Penn closed the file gently.
“Begin a trace,” he said.
“For what?” Rufus asked.
“For origin.”
Penn remained by the intake table after Rufus had returned to the console.
The fragment lay under the examination lamp. Its fibers caught the light unevenly along the bottom edge, where the paper had separated from whatever had once continued below it.
Penn lifted the sheet again.
He did not read the lines this time. He studied the margin.
Rufus glanced over from the console. “You’re still looking at it.”
“Yes.”
“Anything new?”
Penn turned the paper slightly beneath the lamp.
“The tear,” he said.
Rufus leaned closer. “What about it?”
“It is not the edge of the page.”
Rufus frowned. “Meaning?”
Penn placed the fragment flat again.
“This sheet did not end here.”
Thessaly, who had been standing beside the provisional trays, stepped nearer.
“You believe something is missing.”
Penn inclined his head.
“The lower portion,” he said. “Removed before it arrived here?”
Rufus crossed his arms. “We have already established that the fragment is incomplete.”
Penn regarded him calmly.
“There is a difference between incomplete and removed.”
Rufus waited.
Penn traced the air just above the torn margin without touching it.
“The dialogue begins. The premise establishes itself. Two figures appear, an offering is made, a question follows. The narrative has only just entered its first movement.”
Rufus looked at the fragment again as Penn continued.

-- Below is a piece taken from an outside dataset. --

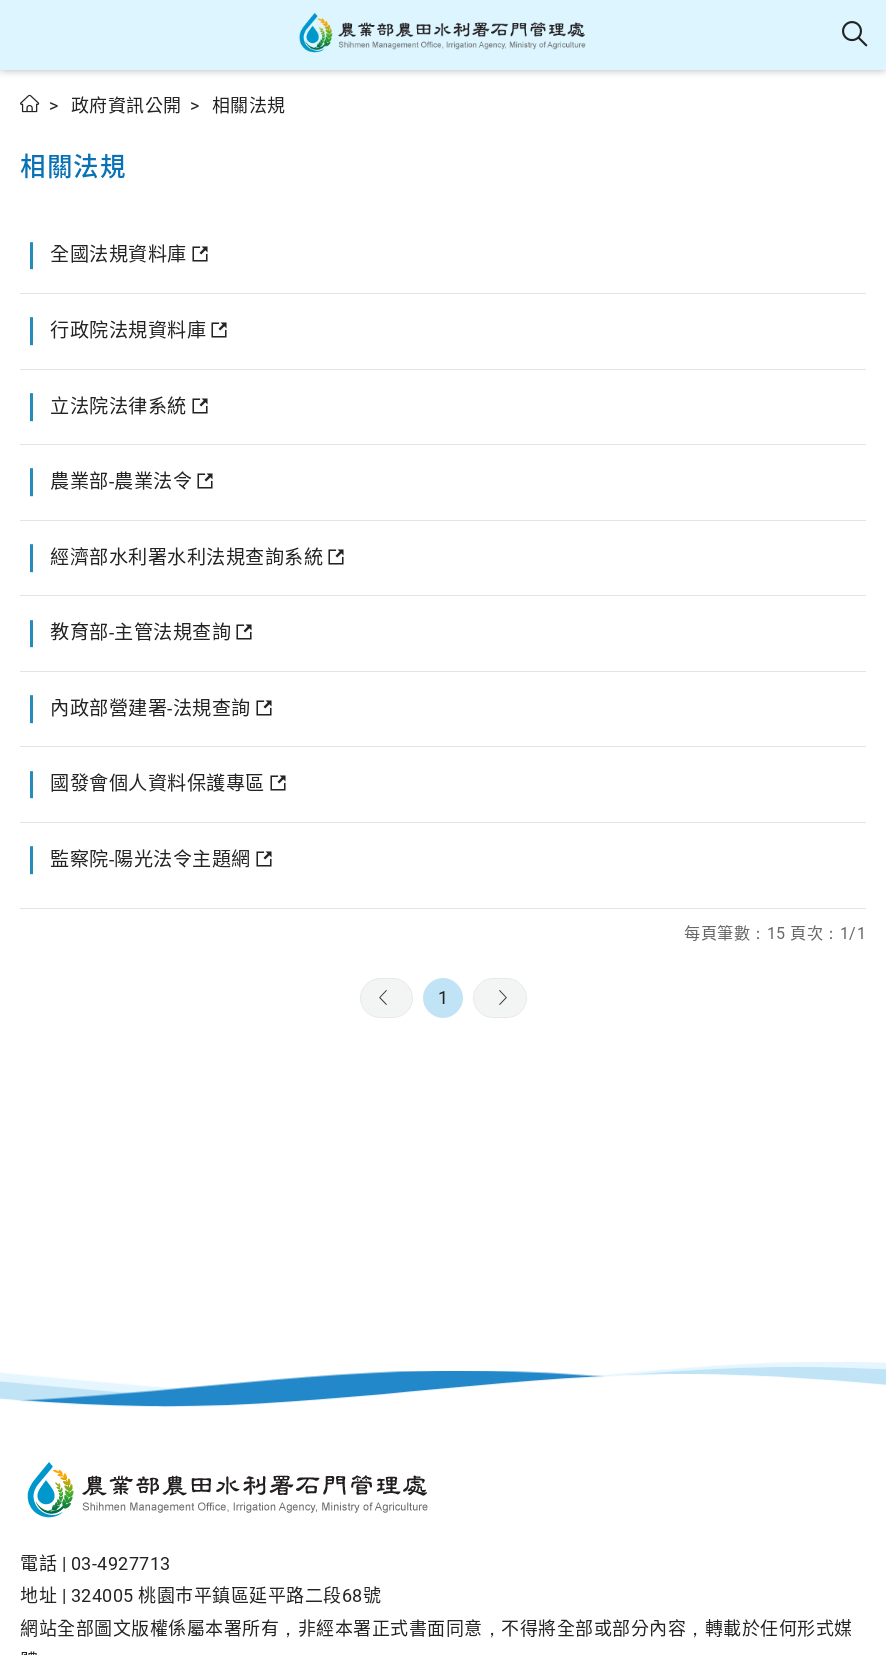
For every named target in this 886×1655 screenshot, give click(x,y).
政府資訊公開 (126, 105)
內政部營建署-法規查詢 (150, 708)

“And let’s examine the spacing of the margins. The top of the sheet and the sides are ample and even, about one inch each. The bottom is torn very close to the end of the last line of text. This suggests that the missing torn section may have contained the continuation of the story.
“You can tell that from the structure?”
“Yes.”
“And?”
Penn straightened.
“And stories rarely tear themselves apart at the moment they are about to begin.”
The intake room grew quiet.
The console hummed softly behind Rufus.
Thessaly looked again at the page.
“So the missing portion would contain—”
“Continuation,” Penn said.
“Or the beginning of one.”
Rufus exhaled slowly.
“You are suggesting that the plot is on the missing piece.”
Penn did not answer immediately.
He replaced the fragment carefully in the provisional folder.
When he spoke, his voice remained even.
“I am suggesting,” he said, “that whatever this is, it has not yet reached the place where stories decide what they are. The question is, was the remainder removed? And if so, what was it and why was it removed.”
Rufus returned to the console and entered a note beneath the intake log.
Status: Fragmentary.
Continuation: Unknown.
Penn watched the entry appear on the screen.
Then he spoke.
“Begin a trace. Have staff conduct a search for the missing piece. Maybe we’ll get lucky.”
Rufus looked up.
“For the missing portion of the page.”
“And if it cannot be located?”
Penn closed the folder.
“Then we will have to determine where the story went.”
Rufus stared at the fragment again.
Thessaly said nothing.
At 10:02 a.m., the provisional file was updated.
Case designation:
UNRESOLVED NARRATIVE EVENT
SUBJECT: MISSING CONTINUATION
Penn considered the title for a moment.
Then he added a second line beneath it.
THE CASE OF THE MISSING PLOT
The folder was closed.
And somewhere, beyond the knowledge of the Archive, Frank and Bob continued sitting at a table with a blank sheet of paper between them, unaware that an institution devoted to the care of unfinished things had just begun looking for the rest of their story.